Though people often develop cognitive distortions from prolonged and severely adverse events, once one cultivates this way of thinking, it doesn’t take a highly adverse event to interpret it with negative bias.
The more you reinforce your cognitive distortions, the more significant toll they can take on your mental health. The stress that arises from negative thinking can be helpful for immediate survival, but it does not support healthy or rational ways of being long-term.
So as an expat, you must be mindful of how your cognitive distortions affect your perception of life abroad.
There are a few common distorted thinking patterns that people struggle with. The following examples provide insight into possible cognitive distortions for expats.
Believing you are destined for failure.
When you are convinced that you are destined for either success or failure, this is an example of polarized thinking.
With the many changes in culture, relationships, and language (to name a few) you face when you transition to life abroad, it undoubtedly yields more opportunities for errors and challenges.
It’s normal to face barriers living life abroad – it is a learning curve that all expats experience. But the problem with thinking in extremes, especially on the negative end of the spectrum, is that it impairs your self-esteem, hinders your ability to acknowledge your wins, and holds you back from trying new things.
Polarized thinking is unrealistic since reality usually falls between the extremes.
Believing that one negative experience dictates them all.
Negative experiences can happen to anyone at any time. Especially if you live abroad, you know how likely it is to encounter obstacles, stress, and other intense emotions like loneliness or homesickness.
You may have had one frustrating experience involving language barriers, and your failure to find the right words to express yourself made you believe that you would never learn.
Or maybe you have wound up lost once or a few times, having difficulty using new means of transportation. This could have led you to form a negative self-belief that you cannot successfully navigate your new country.
These are examples of overgeneralization, and when you do this, you reach a conclusion about one instance and assume it applies to the rest.
Believing you’ve been intentionally excluded.
When you leave your home country, you are not only forced to learn a new location and language; you must be able to navigate both to live a normal life and meet new people.

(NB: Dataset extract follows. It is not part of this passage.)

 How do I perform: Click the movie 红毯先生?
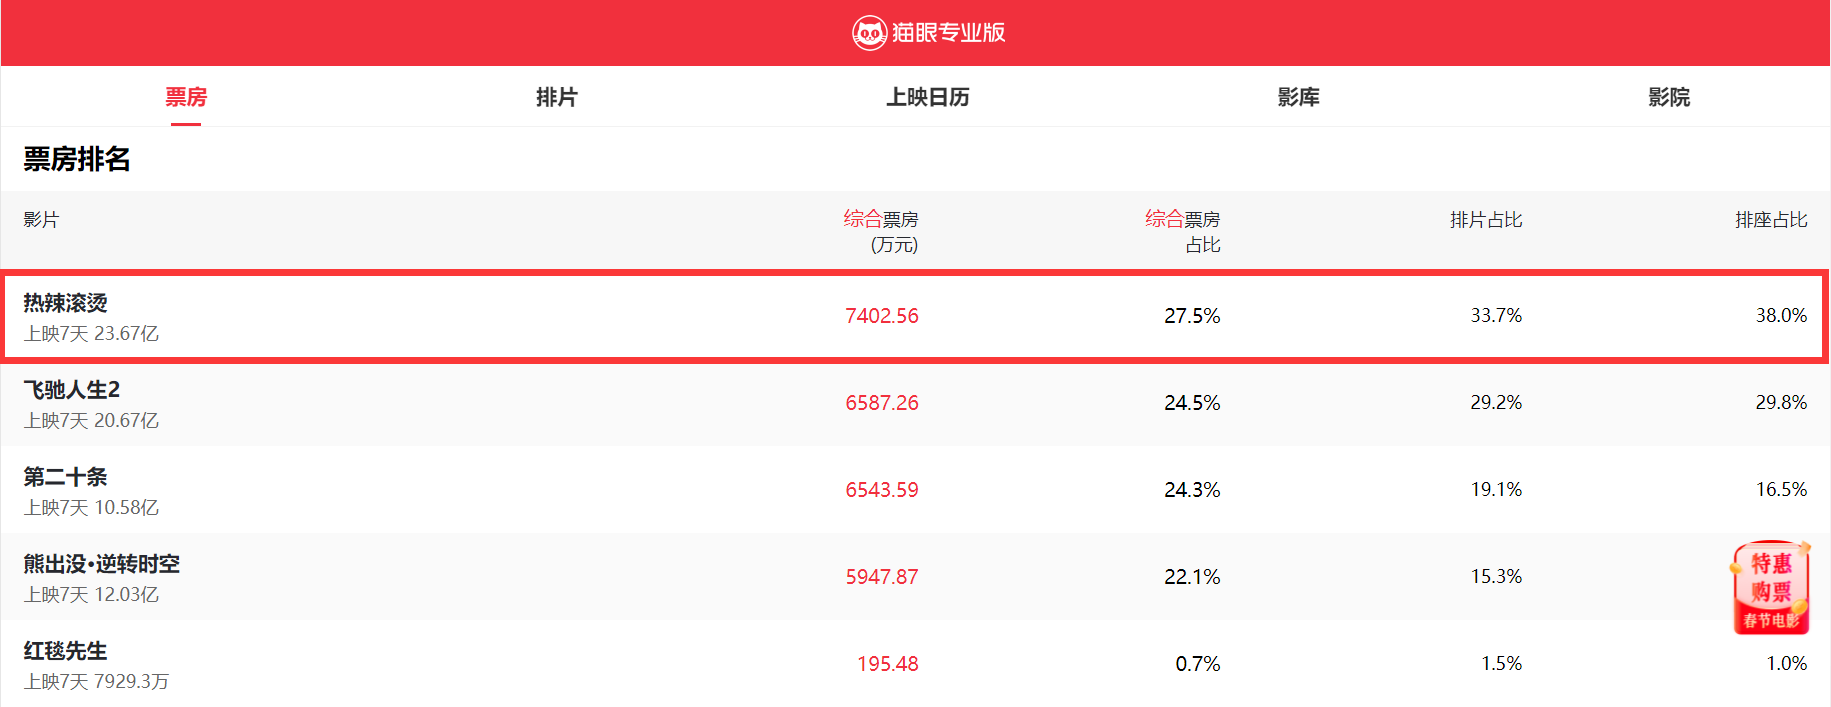point(66,651)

Making friends as an adult can be quite challenging no matter who or where you are. This is not always a result of your communication or language skills but rather the people you meet being hit or miss.
For instance, you might find yourself chatting with a new friend for a while, but they don’t invite you to join or ask for your contact information when they walk back to their group of friends.

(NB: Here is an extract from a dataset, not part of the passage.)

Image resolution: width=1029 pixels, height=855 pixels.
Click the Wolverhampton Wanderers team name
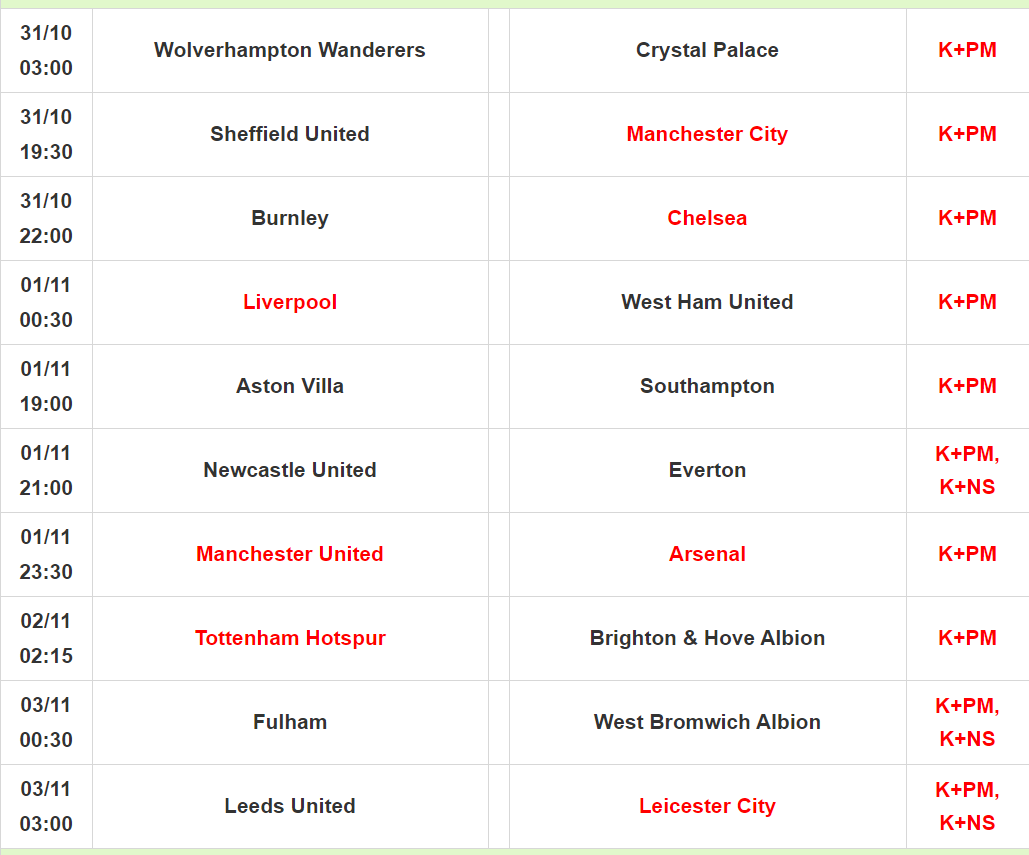point(290,50)
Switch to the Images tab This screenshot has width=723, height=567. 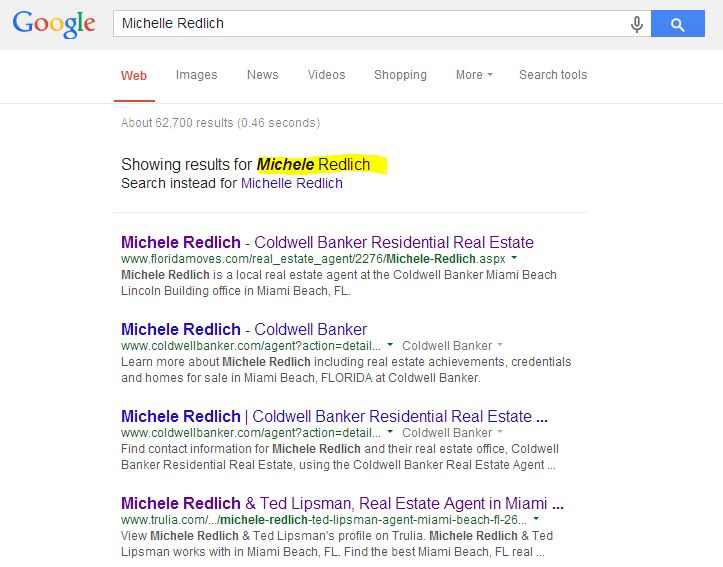tap(196, 75)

If you struggle with personalization, you are likely to take things personally when they have nothing to do with you. When you incorrectly assume that you have been excluded, it can contribute to conditions like anxiety and depression.
If you are searching for an expat psychologist online to help you overcome your cognitive distortions and develop new and helpful thought patterns, I can help you. In my online counseling, I can help you identify yours and begin seeing your world in a brighter and more rational way.
My counseling approach is based on scientific methods helping you identify, connect, and move forward towards your goals, guided by your values and what matters to you.
If you want to know more about on how to overcome Limiting Beliefs of life abroad, Check my Workshop here
Do get in touch with me if you need help to navigate the challenges of your international life, I’m here for you. You are not alone!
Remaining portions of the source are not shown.